Abstract This article explores what it can mean to navigate notions of productive idiocy with aspects of mātauranga Māori (Māori knowledge), through some recent art-as-activism practices of the author, Aotearoa/New Zealand artist Mark Harvey. The works explicated include Waitākere Drag and Auau in the Te Wao Nui ā Tiriwa forest ranges and Productive Promises, which was part of TEZA (Trans Economic Zone of Aotearoa) in Ōtautahi/Christchurch. Avital Ronell’s Nietzschean-influenced perspectives on idiocy are drawn from in relation to Western and Māori perspectives, along with Roger Sansi’s work on idiocy as dissent. From this aggregation of epistemologies, it is proposed that idiocy can be productive through art as activism and that this can align with Indigenous Māori perspectives on playing the fool as a form of resistance and refusal.
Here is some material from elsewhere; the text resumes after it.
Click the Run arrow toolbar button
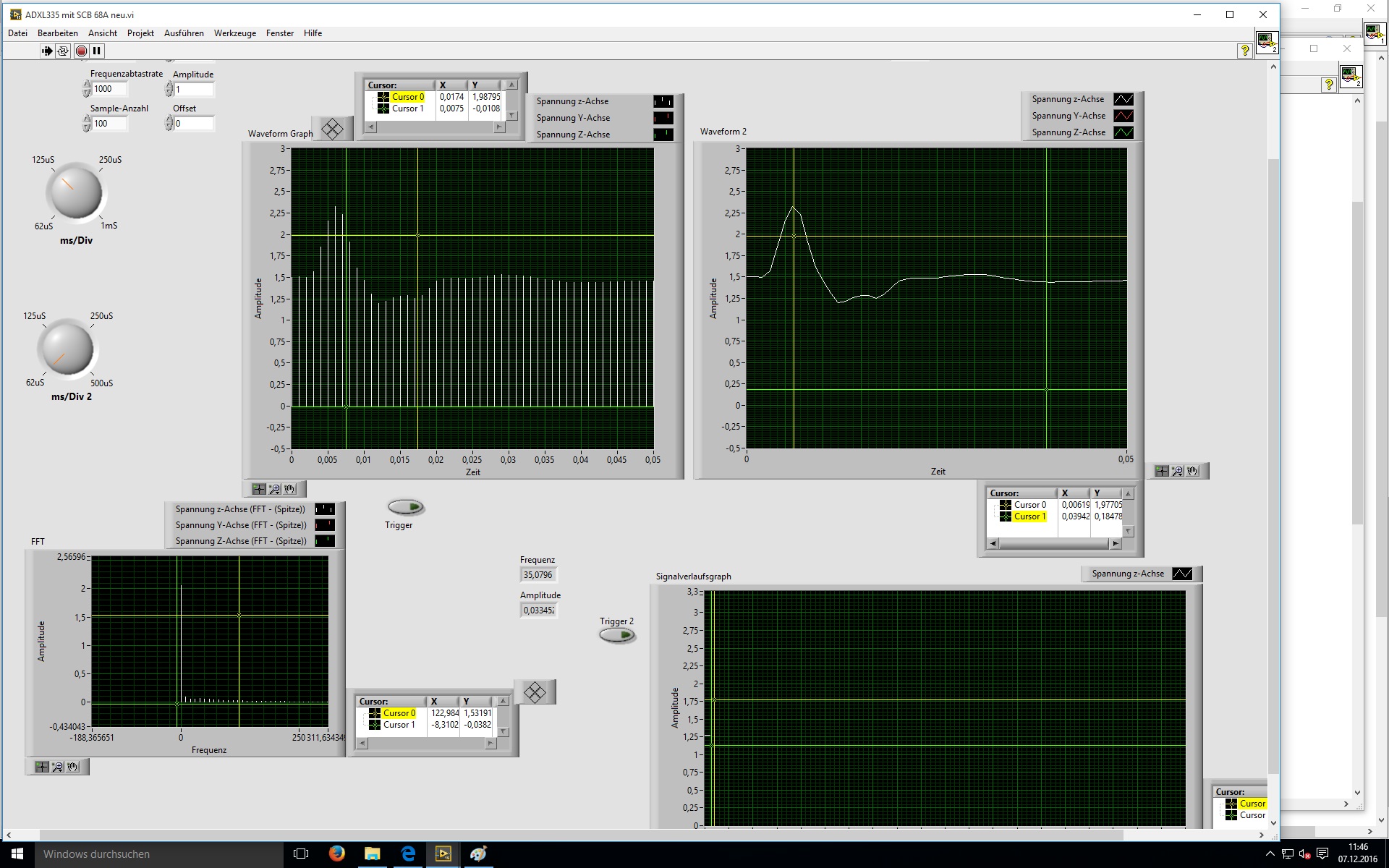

Examples of Māori concepts engaged with here include perspectives on relationship building, human relationships with forests and the environment, and sovereignty under Te Tiriti o Waitangi (The Treaty of Waitangi). These art-activism projects promised micro-attempts at making positive changes for the communities in which they were situated through performatively generated actions from a Māori perspective within the shroud of ongoing colonization and capitalism.